KIEV, Oct. 10 – Law enforcement authorities will be stepping up activity in Kiev on Tuesday ahead of an expected verdict in the trial of former Prime Minister Yulia Tymoshenko, the authorities and opposition figures said Monday.

Police late Monday cordoned off the area around the Pecherskiy district court in Kiev by installing restrictive barriers that are supposed to separate antagonistic crowds ahead of the trial.

An SBU security service source said Monday there might be “terrorist” attacks against the people in the area, Interfax-Ukraine reported, citing an unidentified person at the agency.

But the reports of the growing law enforcement activity around the court did not keep pro-Tymoshenko supporters from seeking mobilization of their crowd for Tuesday morning.

“We begin the rally of patriots in front of the Pecherskiy court building at 9 o’clock in the morning,” Oleksandr Turchynov, a former deputy prime minister and Tymoshenko’s closest ally, said at a press conference. “We hope thousands will show up.”

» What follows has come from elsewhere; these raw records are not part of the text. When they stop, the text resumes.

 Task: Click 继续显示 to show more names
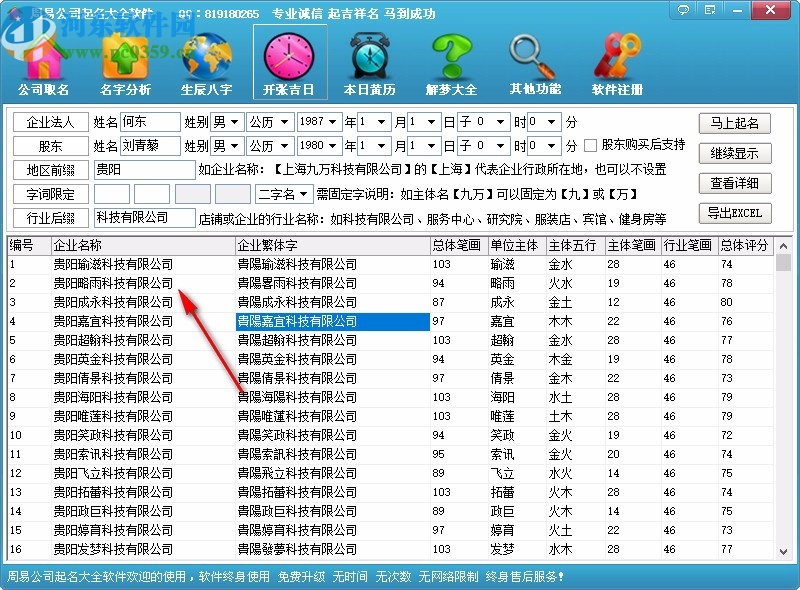(737, 153)
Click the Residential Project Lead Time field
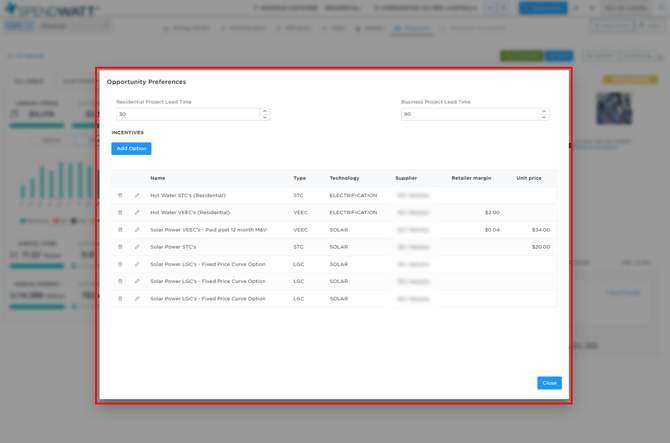The width and height of the screenshot is (670, 443). (x=187, y=114)
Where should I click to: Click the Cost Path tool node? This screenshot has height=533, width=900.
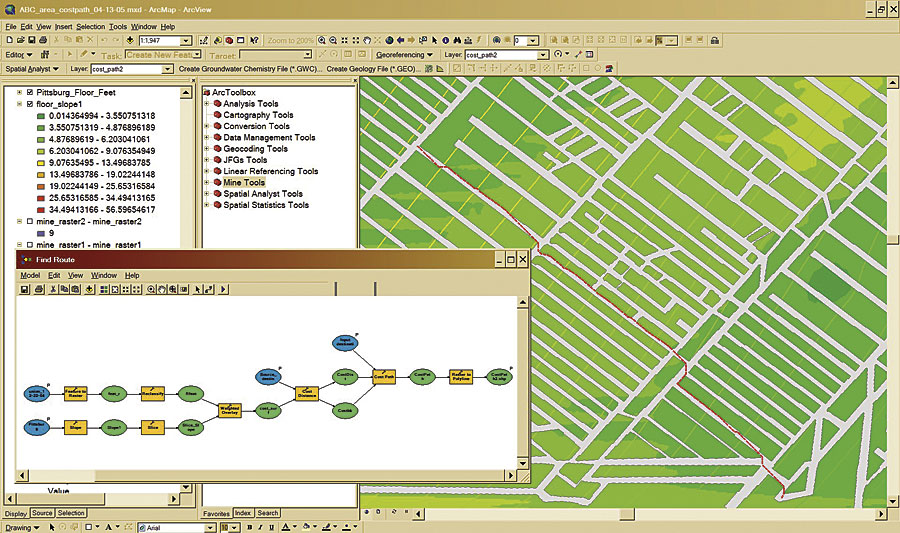(x=385, y=377)
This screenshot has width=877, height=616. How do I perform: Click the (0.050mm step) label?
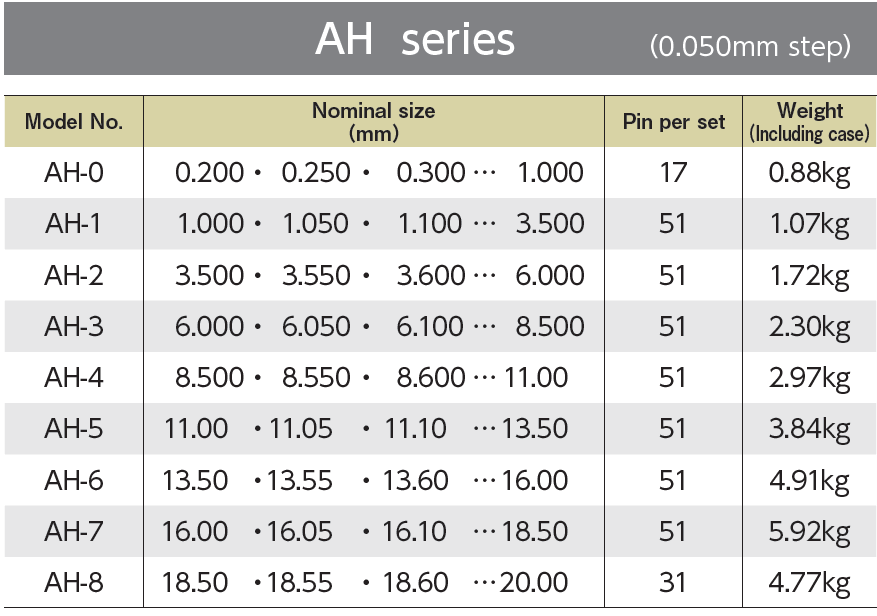point(750,46)
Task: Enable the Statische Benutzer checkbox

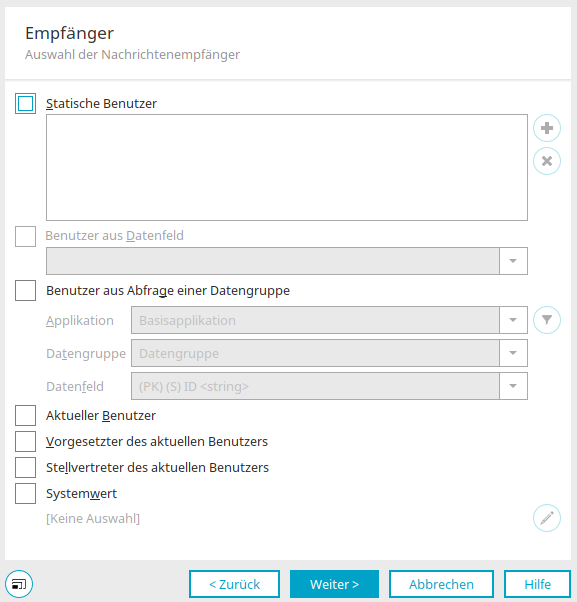Action: click(25, 103)

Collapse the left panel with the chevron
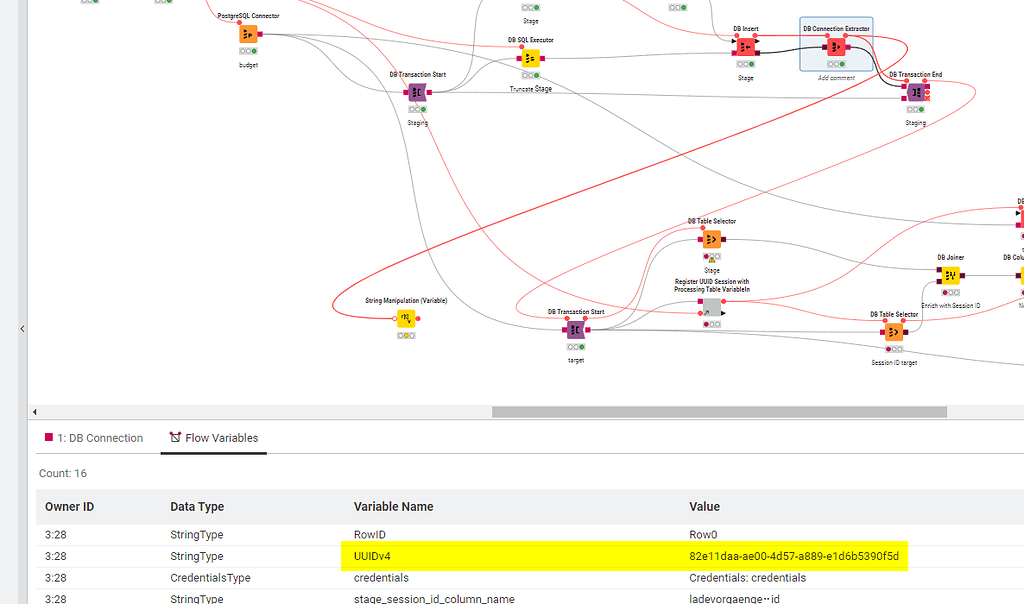coord(22,328)
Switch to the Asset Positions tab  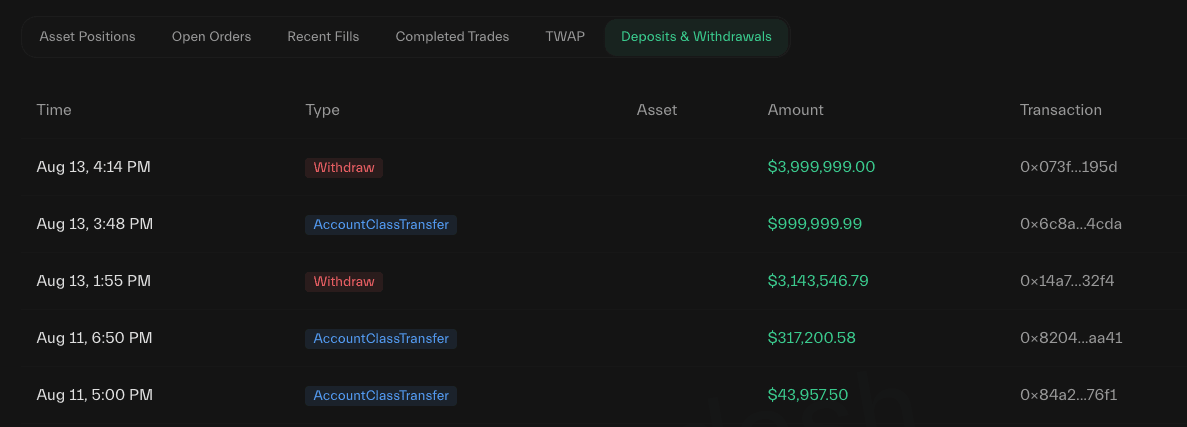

Turchynov cited a source at law enforcement that riot police unit from around Ukraine had been ordered to the area in downtown Kiev on Tuesday morning.

The European Union, a major trading partner for Ukraine, sees the trial of the charismatic opposition leader on a charge of abuse of office as political and says it is threatening landmark economic agreements.

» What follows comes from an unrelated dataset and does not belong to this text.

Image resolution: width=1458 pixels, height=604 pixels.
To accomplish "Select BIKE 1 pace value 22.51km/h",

"We are not optimistic about this trial. Our impression remains (that it amounts to) selective application of justice," the bloc's foreign policy chief Catherine Ashton told reporters on Monday, Reuters reported.

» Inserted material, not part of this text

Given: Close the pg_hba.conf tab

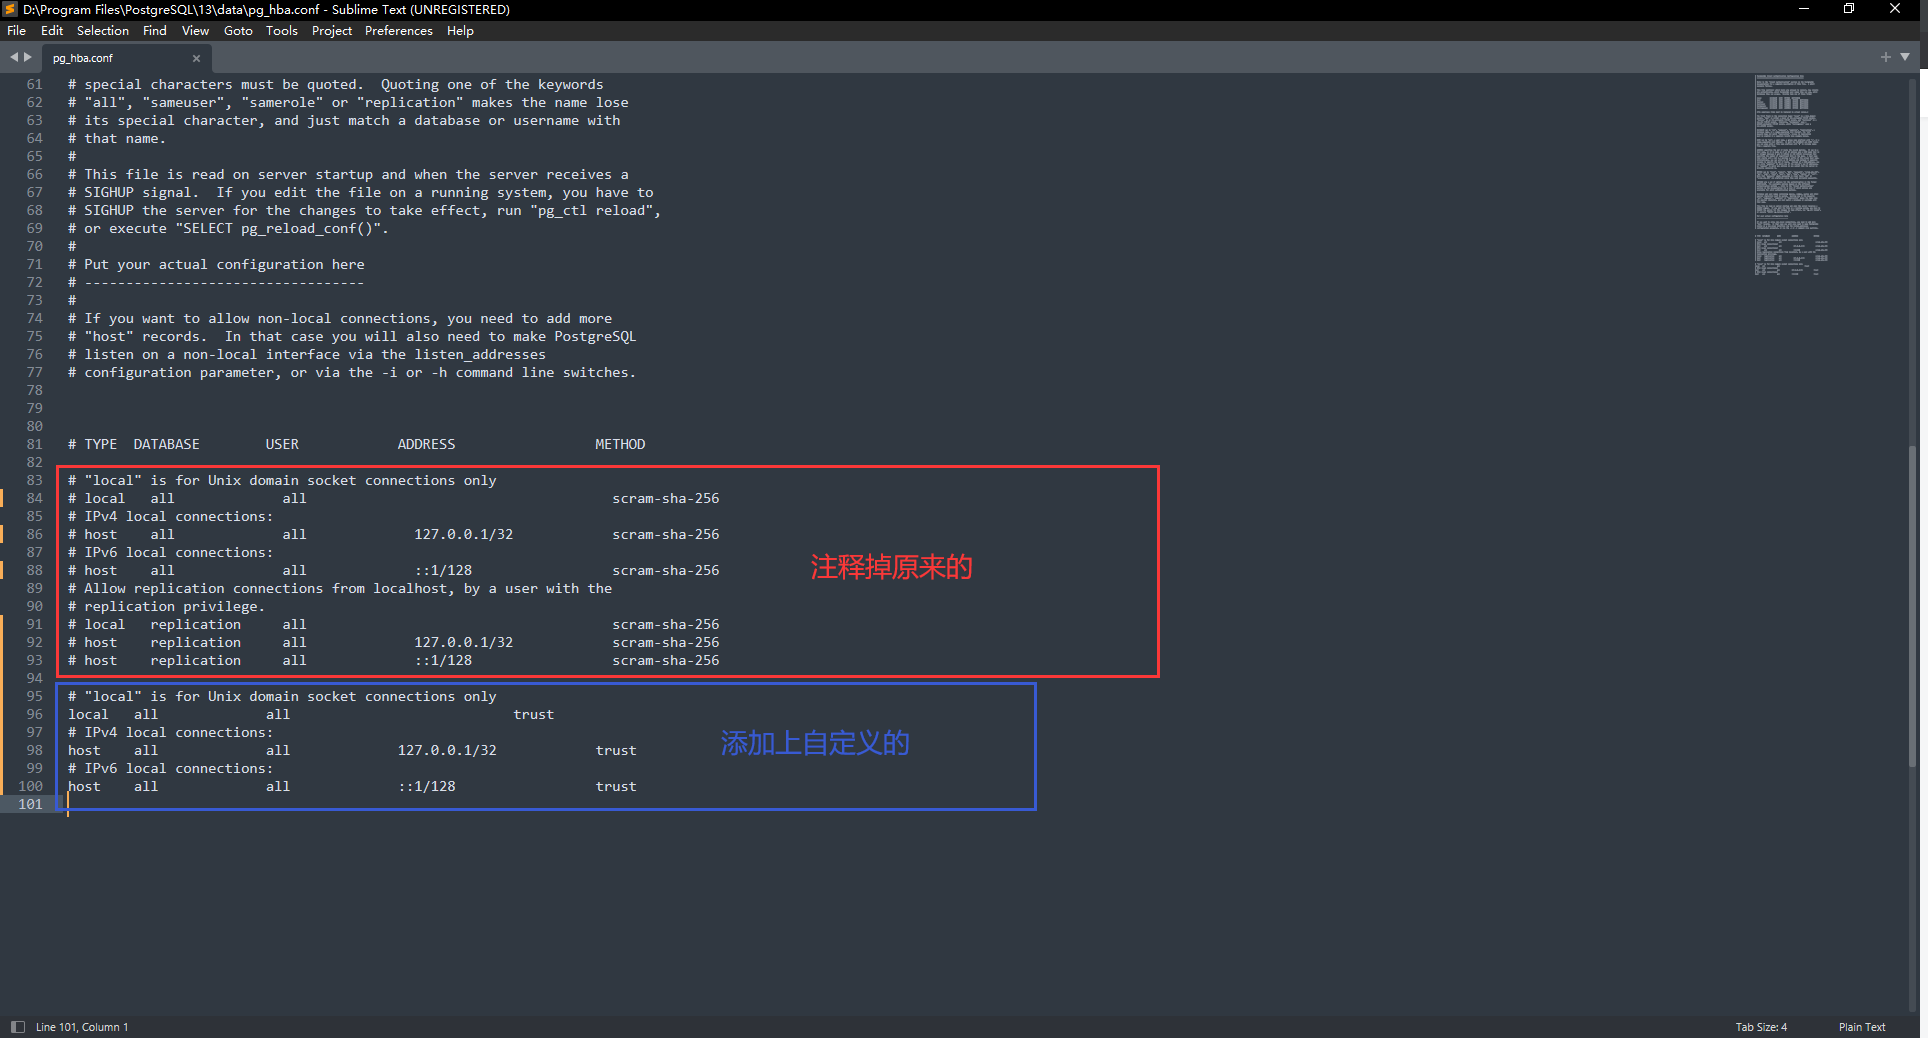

EU foreign ministers had expressed great concern about the upcoming verdict, she said after an EU meeting in Luxembourg.

The bloc has warned President Viktor Yanukovych, Tymoshenko's arch-rival, that bilateral agreements on association and a free trade zone will not be approved by EU members if she is jailed.

Tymoshenko's supporters, who have camped out near the courtroom during the summer, called for a mass rally on Tuesday.

The former premier, 50, has been held in police detention for contempt of court since August 5.

When the judge late last month called an adjournment until Tuesday it was widely seen as a strategic pause to give Yanukovych and his advisers time to consider their options in the face of the Western criticism.

He maintains that her prosecution is a matter for the courts.

Her supporters say that Yanukovych, who narrowly beat her for the presidency in a bitter run-off vote in February 2010, wants to neutralise her as a political force before next years parliamentary election.

The prosecution has asked for her to be jailed for seven years.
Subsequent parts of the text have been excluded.